Nossa instituição é um manifesto à ciência voltada para a saúde de todos, sem deixar ninguém de fora. Exercitamos a solidariedade em diversas dimensões. A visão do coletivo orienta as políticas institucionais, da gestão de pessoas à construção de respostas a editais. Já a perspectiva da educação para fortalecer o SUS remete a um projeto de relação solidária entre pessoas, grupos e o Estado, que pensamos solidário. A forma como buscamos ser inclusivos e dialogar com as características e necessidades de todos são atos de amor. Esta amorosidade remete à coragem. Coragem de doar, coragem de receber, coragem de se questionar. A educação não dá frutos sem amorosidade. A escuta e o cuidado com todos e cada um, no cotidiano das relações de trabalho ou na relação pedagógica, são manifestações amorosas. A criatividade, por sua vez, permeia o encontro entre ciência, sabedoria e arte. É práxis e prática reflexiva. Nos projetos territorializados, na construção de nossas experiências educacionais, na condução de nossas pesquisas, somos criativos. É na fronteira das variadas falas sobre o mundo que buscamos sair da caixinha, construir soluções. A criatividade habita em tudo o que fazemos aqui.

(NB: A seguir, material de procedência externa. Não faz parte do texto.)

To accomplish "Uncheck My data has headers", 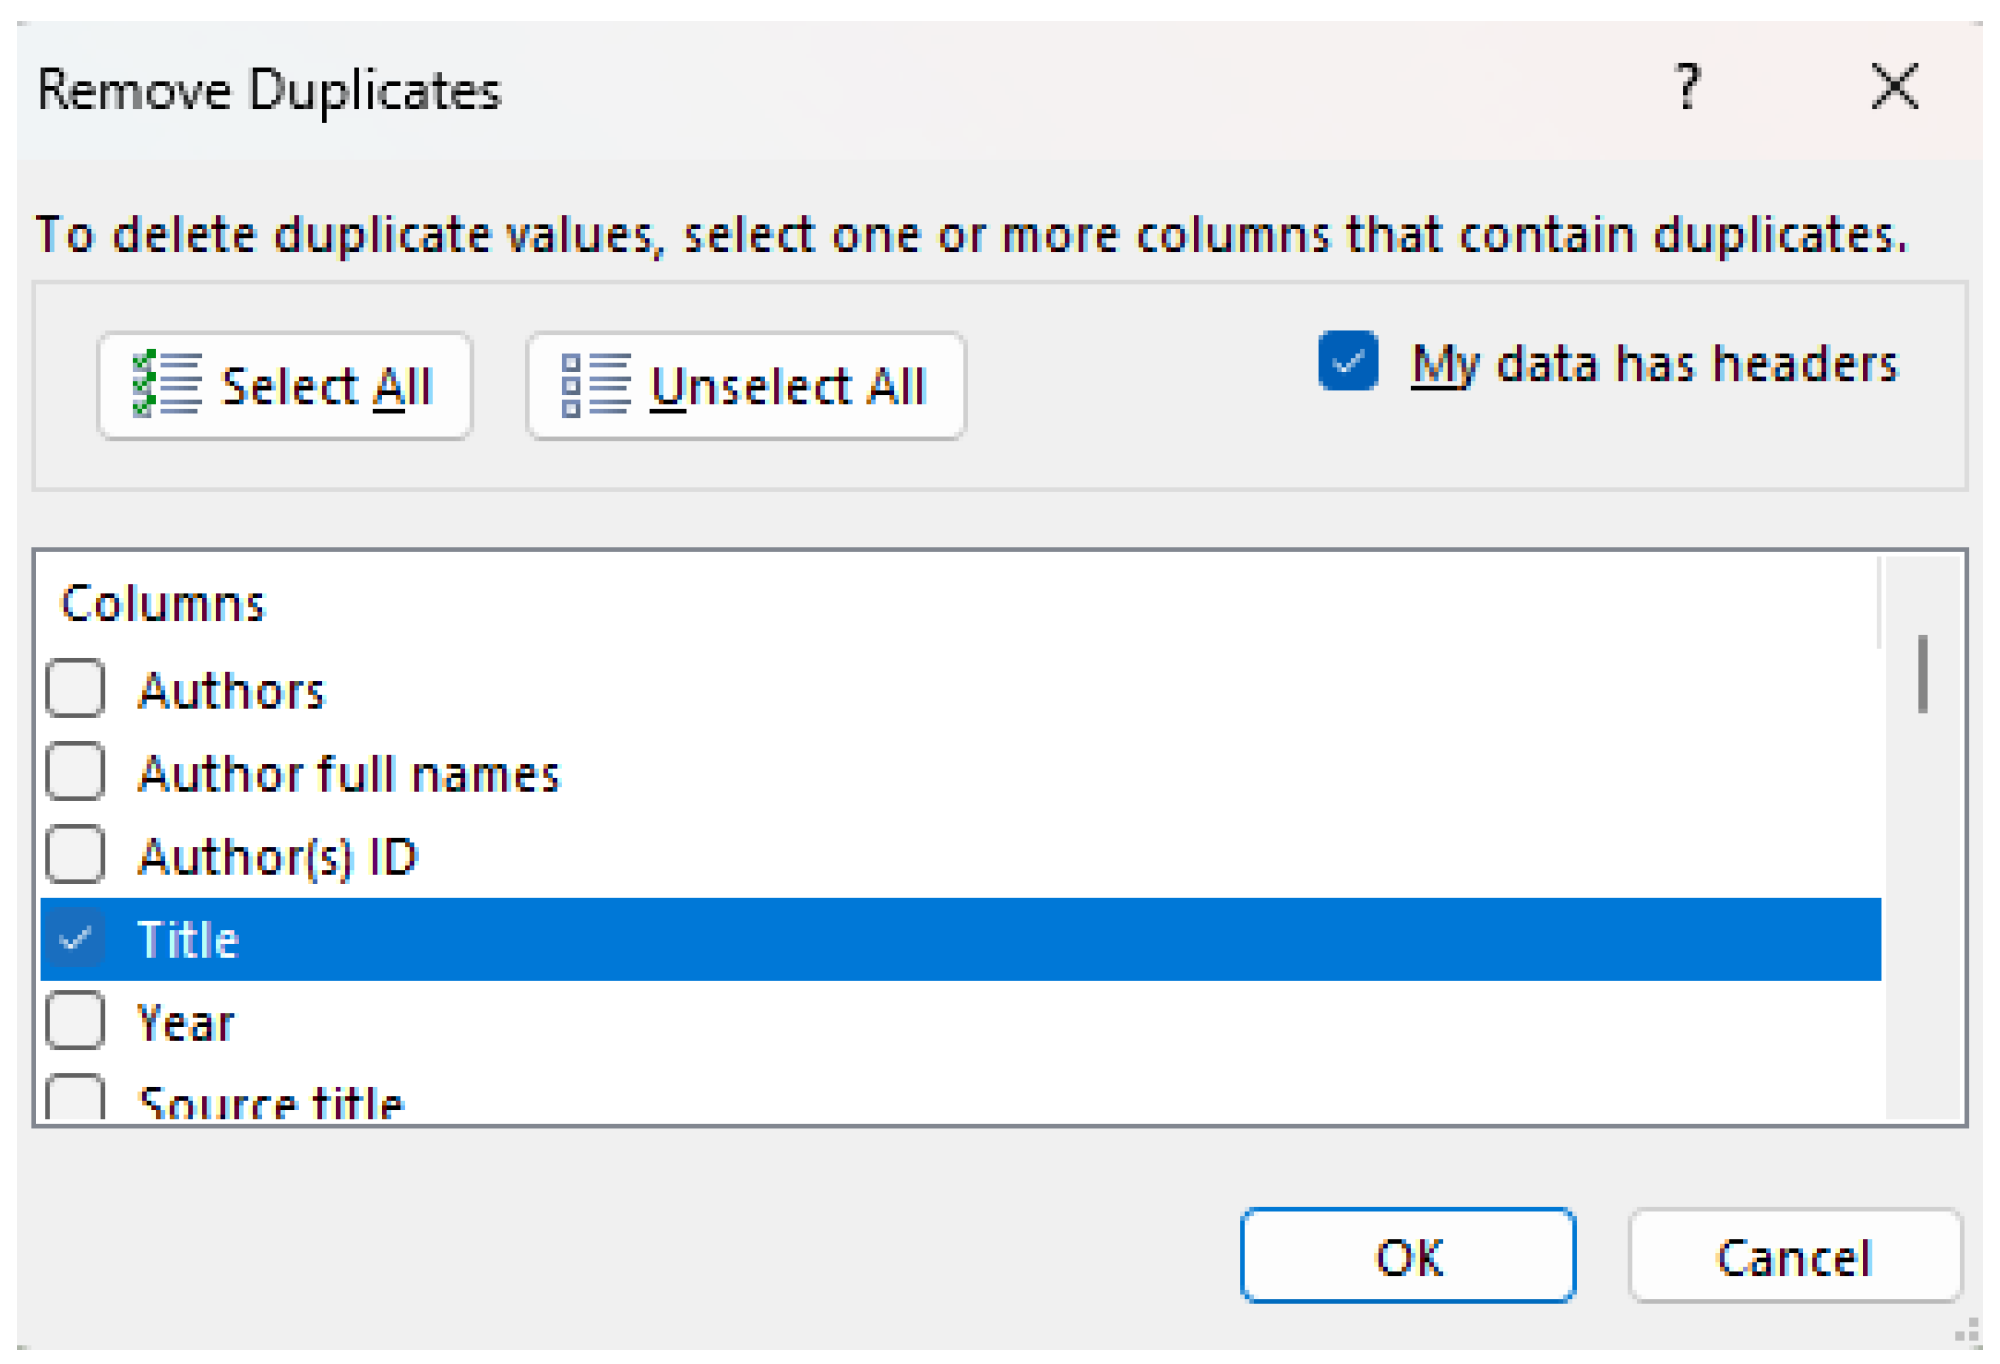I will coord(1347,361).
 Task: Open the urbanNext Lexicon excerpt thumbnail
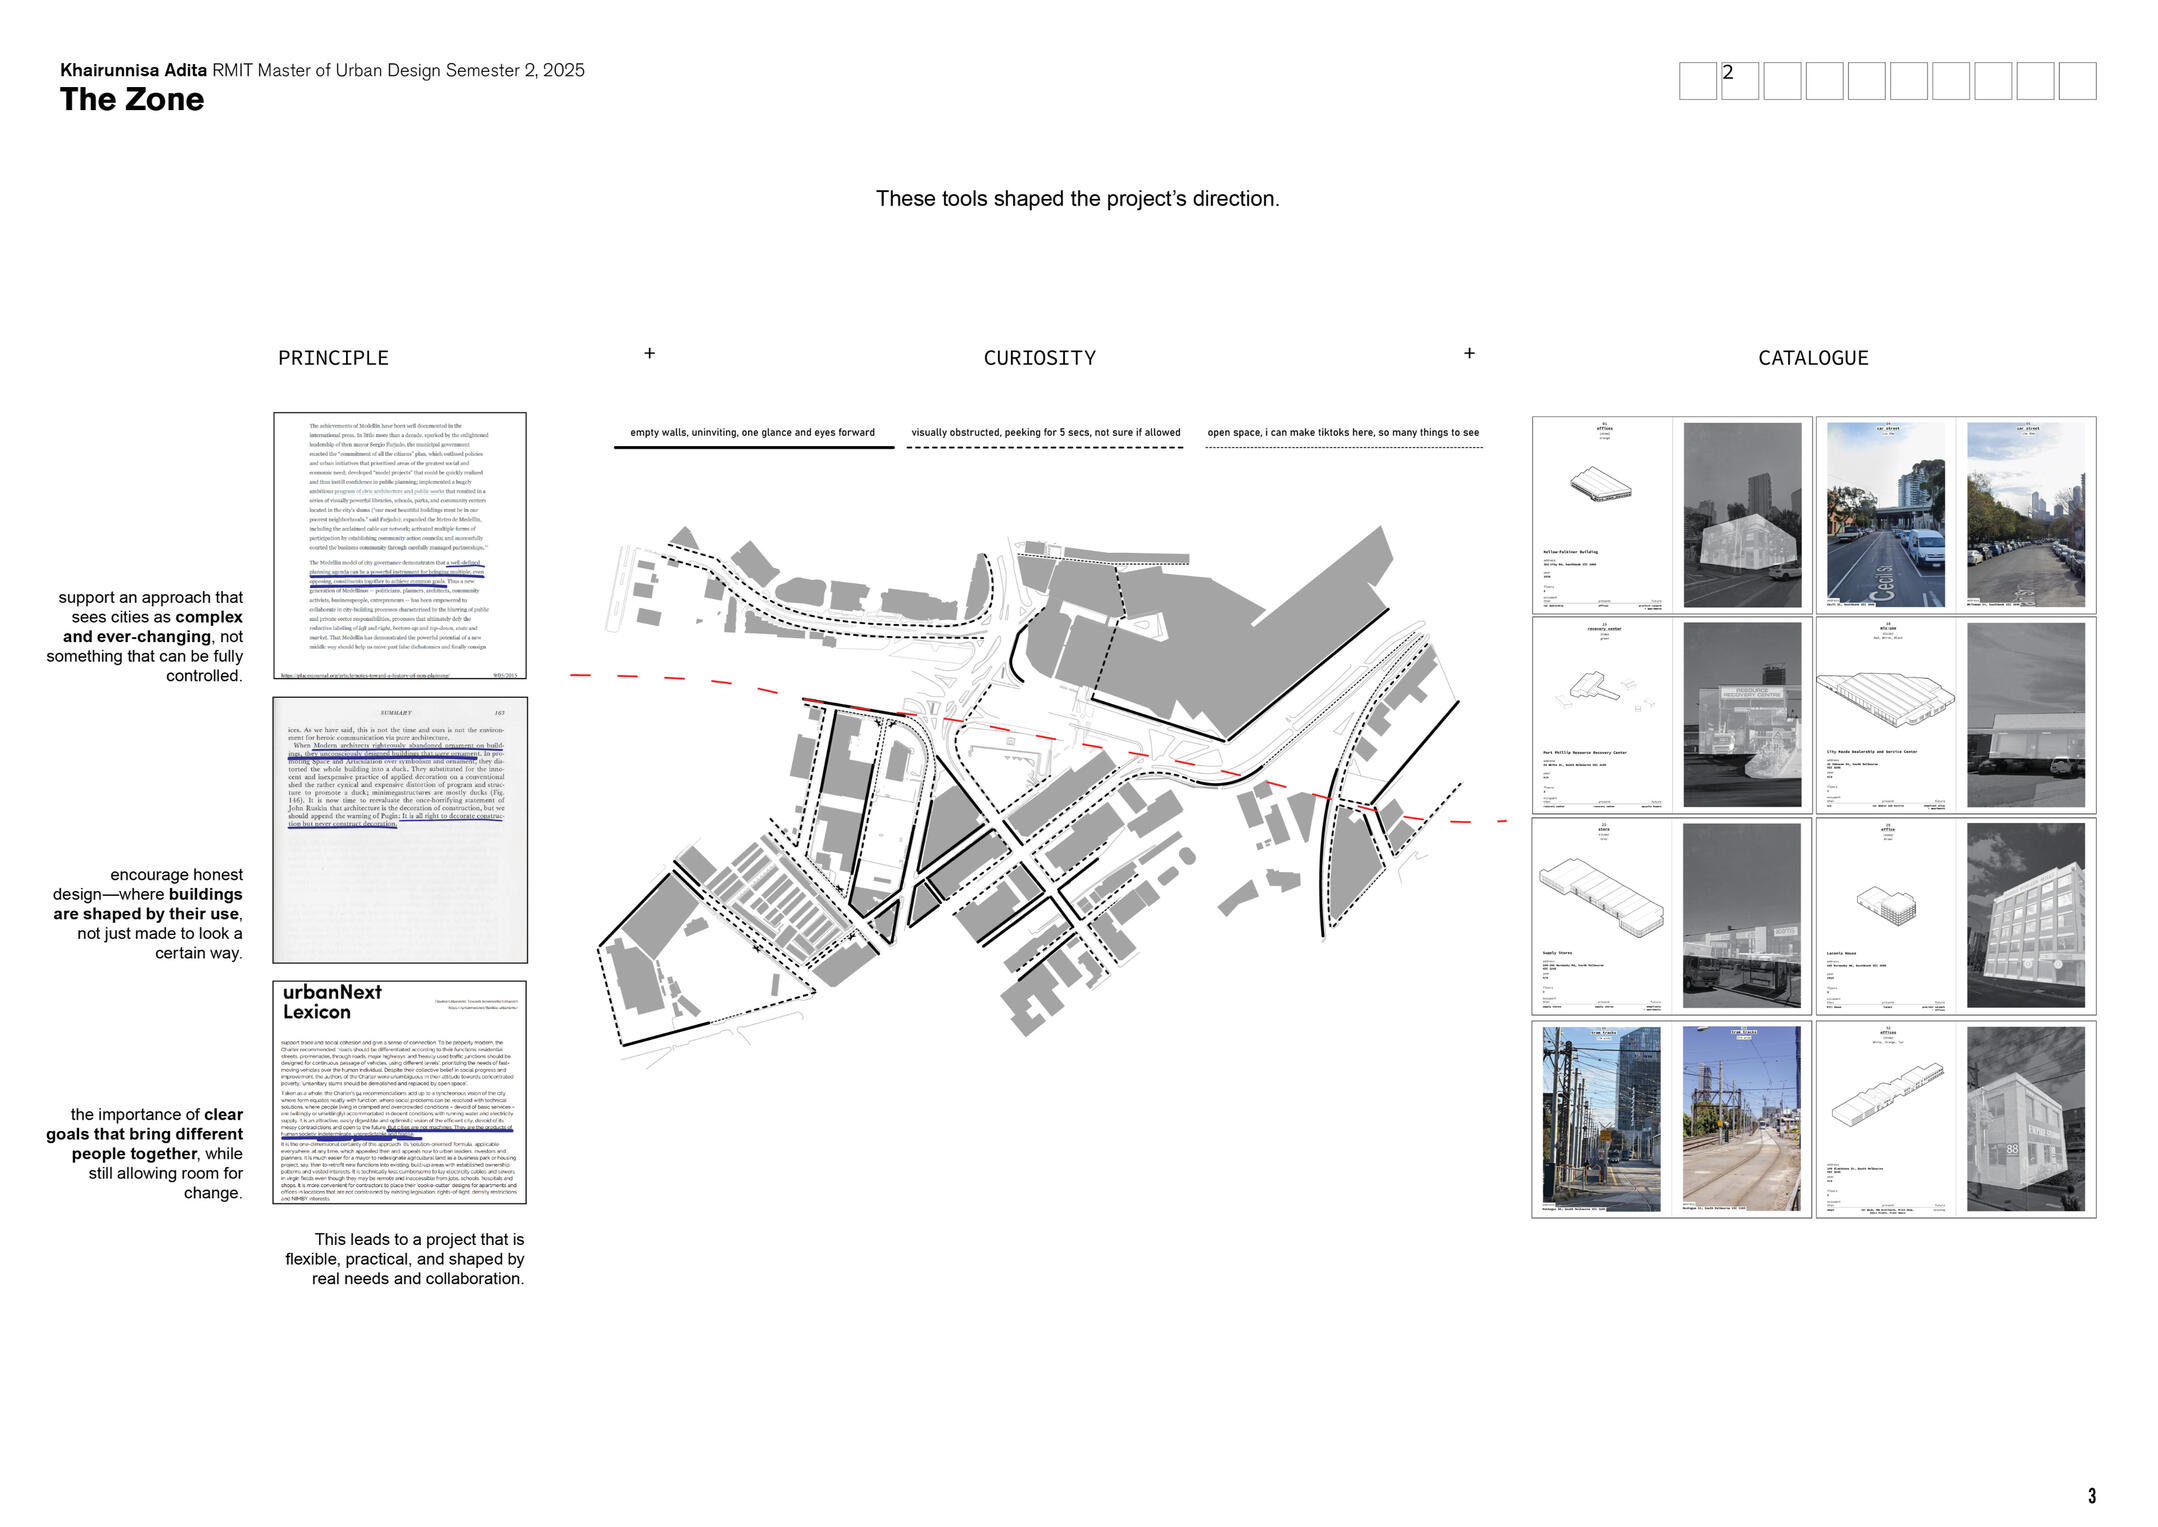pyautogui.click(x=399, y=1092)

Há algo novo nos seus planos de trabalho que tem muito interesse em executar?
É necessário ampliar a acessibilidade na Escola de Governo Fiocruz – Brasília: manter o Coletivo pela Acessibilidade e Inclusão da Pessoa com Deficiência, estabelecido em 2020, aprimorar a escuta, saber responder à diversidade de necessidades que as pessoas têm para estudar, aprender, compartilhar suas ideias. Ainda, na Escola, pretendemos credenciar um curso de doutorado junto à Coordenação de Aperfeiçoamento de Pessoal de Nível Superior (Capes) e fortalecer uma rede muito ativa de instituições educacionais no DF, voltadas para a educação em saúde, como o Instituto Federal de Brasília (IFB), a UnB e a Fundação de Ensino e Pesquisa em Ciências da Saúde.
Gostaria também de retomar a Rede Saúde e Cultura, que movimentou o Brasil inteiro, em articulação com a antiga política dos Pontos de Cultura. Fizemos editais de integração para que os pontos de cultura se reconhecessem e fossem reconhecidos como espaços de saúde, realizamos capacitação e encontros para mobilizar estas redes intersetoriais. Em decorrência da Rede Saúde e Cultura, construímos no Distrito Federal um projeto de ocupação cultural pela saúde, que propunha que as contrapartidas culturais dos projetos ganhadores de editais no DF pudessem ser realizadas em equipamentos, de saúde ou não, voltados para a promoção da saúde.
Outra ação futura será um observatório para acompanhar e promover a reflexão sobre as ações de educação e promoção da saúde junto à comunidade escolar, crianças, adolescentes e jovens. A ideia é valorizar as pesquisas do INEP e IBGE, dentre outros, que tratam da saúde na escola, como a PENSE, analisando dados secundários. Além disso, propor instrumentos de coleta de dados mais específicos e mobilizar redes de pesquisa, com encontros locais, regionais, nacionais e internacionais, intercâmbio e compartilhamento de achados e propostas. Constituir acervo sobre documentação que trate das políticas públicas voltadas para o binômio saúde e educação na escola, onde possamos compreender os processos e fatores intervenientes nas formas como promovemos saúde, mobilizamos a vigilância e a prevenção junto aos jovens e suas famílias, compartilhamos visões de saúde, educação e sua imbricação ao longo do tempo. Estes projetos estão aguardando disponibilidade de tempo e que outros colegas se contaminem com eles; e, talvez, um país com governantes mais sensíveis para a importância da ciência, da educação e da cultura na vida e na saúde de todos nós desde a infância.